Fecha: 04 de Febrero de 2013

Tribunal: AP - Navarra

Nº de sentencia: 6/2013

Núm. Cendoj: 31201370032013100066


Encabezamiento

S E N T E N C I A Nº 6/2013

Ilmo. Sr. Presidente:

D. AURELIO VILA DUPLÁ

Ilmos. Sres. Magistrados:

D. JESUS SANTIAGO DELGADO CRUCES

D. ILDEFONSO PRIETO GARCÍA NIETO

En Pamplona , a 4 de febrero de 2013 .

La Sección Tercera de la Audiencia Provincial de Navarra , compuesta por los Ilmos. Sres. Magistrados que al margen se expresan, ha visto en grado de apelación el Rollo Civil de Sala nº 236/2012, derivado del Procedimiento Ordinario nº 843/2010 , del Juzgado de lo Mercantil Nº 1 de Pamplona ; siendo parte apelante, la demandante , la sociedadOCHOA LACAR HNOS SL , r epresentada por el Procurador D. José María Ayala Leoz y asistida por el Letrado D. Carlos María Bacaicoa Hualde ; parte apelada, D. Casimiro en situación de rebeldía procesal.

Siendo Magistrado Ponente el Ilmo. Sr. D. JESUS SANTIAGO DELGADO CRUCES .

Antecedentes

PRIMERO.-Se aceptan los de la sentencia apelada.

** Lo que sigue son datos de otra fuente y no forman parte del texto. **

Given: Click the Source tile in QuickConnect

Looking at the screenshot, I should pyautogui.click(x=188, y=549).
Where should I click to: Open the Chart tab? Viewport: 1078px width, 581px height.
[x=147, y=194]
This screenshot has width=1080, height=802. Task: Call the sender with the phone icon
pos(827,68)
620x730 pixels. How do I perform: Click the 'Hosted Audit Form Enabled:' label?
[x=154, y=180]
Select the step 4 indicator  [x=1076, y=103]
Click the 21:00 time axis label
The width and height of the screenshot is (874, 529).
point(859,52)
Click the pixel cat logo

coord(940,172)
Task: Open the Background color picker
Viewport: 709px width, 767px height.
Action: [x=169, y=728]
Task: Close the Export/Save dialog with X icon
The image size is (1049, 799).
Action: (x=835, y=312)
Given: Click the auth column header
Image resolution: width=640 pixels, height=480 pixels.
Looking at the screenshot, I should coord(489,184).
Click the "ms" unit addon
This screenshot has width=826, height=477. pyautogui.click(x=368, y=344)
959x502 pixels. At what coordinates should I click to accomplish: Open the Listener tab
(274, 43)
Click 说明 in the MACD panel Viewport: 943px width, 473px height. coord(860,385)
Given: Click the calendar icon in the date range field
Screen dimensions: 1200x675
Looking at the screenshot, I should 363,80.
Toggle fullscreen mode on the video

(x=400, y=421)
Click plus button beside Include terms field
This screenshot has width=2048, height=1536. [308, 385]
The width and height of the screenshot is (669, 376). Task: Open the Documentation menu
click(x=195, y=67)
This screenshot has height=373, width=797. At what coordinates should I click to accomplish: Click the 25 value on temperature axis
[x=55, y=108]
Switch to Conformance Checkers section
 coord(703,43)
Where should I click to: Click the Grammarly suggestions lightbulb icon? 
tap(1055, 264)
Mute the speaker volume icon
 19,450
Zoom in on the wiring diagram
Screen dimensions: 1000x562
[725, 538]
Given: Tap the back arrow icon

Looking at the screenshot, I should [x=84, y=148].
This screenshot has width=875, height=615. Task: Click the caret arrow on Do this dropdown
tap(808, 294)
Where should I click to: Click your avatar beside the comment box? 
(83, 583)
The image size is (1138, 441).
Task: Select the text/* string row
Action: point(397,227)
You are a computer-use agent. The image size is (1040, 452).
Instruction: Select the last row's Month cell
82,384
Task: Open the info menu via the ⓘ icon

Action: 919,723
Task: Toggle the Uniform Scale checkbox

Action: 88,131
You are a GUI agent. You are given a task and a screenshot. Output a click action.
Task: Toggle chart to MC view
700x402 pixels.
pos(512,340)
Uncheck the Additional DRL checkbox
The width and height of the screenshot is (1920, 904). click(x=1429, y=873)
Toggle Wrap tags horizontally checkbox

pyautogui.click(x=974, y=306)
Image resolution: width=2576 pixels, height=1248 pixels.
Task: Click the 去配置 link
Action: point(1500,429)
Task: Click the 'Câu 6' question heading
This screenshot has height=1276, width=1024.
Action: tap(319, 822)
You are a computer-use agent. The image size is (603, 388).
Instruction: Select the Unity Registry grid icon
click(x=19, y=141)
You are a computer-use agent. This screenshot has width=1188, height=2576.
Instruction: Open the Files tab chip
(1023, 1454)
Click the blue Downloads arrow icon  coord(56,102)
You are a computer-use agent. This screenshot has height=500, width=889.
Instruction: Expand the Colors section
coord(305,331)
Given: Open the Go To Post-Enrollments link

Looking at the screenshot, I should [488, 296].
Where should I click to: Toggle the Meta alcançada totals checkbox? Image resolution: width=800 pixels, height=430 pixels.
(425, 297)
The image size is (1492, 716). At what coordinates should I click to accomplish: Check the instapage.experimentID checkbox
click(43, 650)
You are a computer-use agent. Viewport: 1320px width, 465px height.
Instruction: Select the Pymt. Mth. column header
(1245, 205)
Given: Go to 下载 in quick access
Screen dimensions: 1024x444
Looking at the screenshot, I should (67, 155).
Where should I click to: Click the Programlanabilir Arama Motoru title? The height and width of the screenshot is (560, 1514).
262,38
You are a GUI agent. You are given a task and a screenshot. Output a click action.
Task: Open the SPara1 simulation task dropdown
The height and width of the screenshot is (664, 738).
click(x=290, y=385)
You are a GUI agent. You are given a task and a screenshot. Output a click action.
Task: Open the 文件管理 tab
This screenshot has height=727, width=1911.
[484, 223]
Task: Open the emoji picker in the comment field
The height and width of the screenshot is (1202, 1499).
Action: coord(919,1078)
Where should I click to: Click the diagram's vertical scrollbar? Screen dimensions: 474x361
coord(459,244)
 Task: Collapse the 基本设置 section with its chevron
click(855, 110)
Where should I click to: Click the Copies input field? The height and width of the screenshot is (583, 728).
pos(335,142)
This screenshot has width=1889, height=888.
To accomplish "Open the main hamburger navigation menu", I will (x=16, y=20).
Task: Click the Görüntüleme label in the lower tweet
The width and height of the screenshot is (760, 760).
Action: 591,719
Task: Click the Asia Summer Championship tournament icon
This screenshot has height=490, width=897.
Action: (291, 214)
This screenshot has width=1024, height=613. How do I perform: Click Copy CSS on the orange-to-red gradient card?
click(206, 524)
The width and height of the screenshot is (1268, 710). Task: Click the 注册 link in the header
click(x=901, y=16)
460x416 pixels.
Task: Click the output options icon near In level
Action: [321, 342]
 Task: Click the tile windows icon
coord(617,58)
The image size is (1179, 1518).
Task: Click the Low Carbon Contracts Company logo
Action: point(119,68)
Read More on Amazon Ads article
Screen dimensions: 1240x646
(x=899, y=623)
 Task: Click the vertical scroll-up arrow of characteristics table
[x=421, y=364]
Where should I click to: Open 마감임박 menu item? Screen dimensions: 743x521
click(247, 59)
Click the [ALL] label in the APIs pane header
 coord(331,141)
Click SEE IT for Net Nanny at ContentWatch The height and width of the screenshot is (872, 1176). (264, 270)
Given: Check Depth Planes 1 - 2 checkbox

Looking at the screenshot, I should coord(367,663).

SEGUNDO.- Con fecha 11 de junio de 2012 , el referido Juzgado de lo Mercantil Nº 1 de Pamplona dictó Sentencia en el Procedimiento Ordinario nº 843/2010 , cuyo fallo es del siguiente tenor literal:

'Que debo desestimar y desestimo la demanda interpuesta por OCHOA LACAR HERMANOS S.L., contra Don Casimiro y, en consecuencia, ABSUELVO al demandado de las peticiones en su contra y CONDENO a la parte actora al abono de las costas de esta instancia'.

TERCERO.- Notificada dicha resolución, fue apelada en tiempo y forma por la representación procesal de la parte demandante , OCHOA LACAR HNOS SL .

CUARTO.- Admitida dicha apelación en ambos efectos y remitidos los autos a la Audiencia Provincial, previo reparto, correspondieron a esta Sección Tercera, en donde se formó el Rollo de Apelación Civil nº 236/2012 , habiéndose señalado el día 8 de enero de 2013 para su deliberación y fallo.


Fundamentos

PRIMERO.-La entidad demandante formuló demanda contra D. Casimiro en su condición de administrador de la Sociedad Limitada Tecnología Navarra en Obras y Proyectos 2003, S.L. reclamándole el pago de la suma de 10.052,43€ de principal más intereses y ello al amparo de los dispuesto en los antiguos artículos 69.1 LSRL y 133 y 135 LSA por un lado; y de los establecido en el artículo 105.4 y 5 de la LSRL en relación con las causas contenidas en las letras c ), e ) y f) del artículo 104 del referido texto legal .

El demandado permaneció en rebeldía y la Juez de lo Mercantil en su sentencia consideró acreditada la existencia de la deuda de la sociedad administrada por el demandado de la que la actora es acreedora, derivada de la venta de materiales, pero desestimó las acciones de responsabilidad deducidas contra el administrador demandado.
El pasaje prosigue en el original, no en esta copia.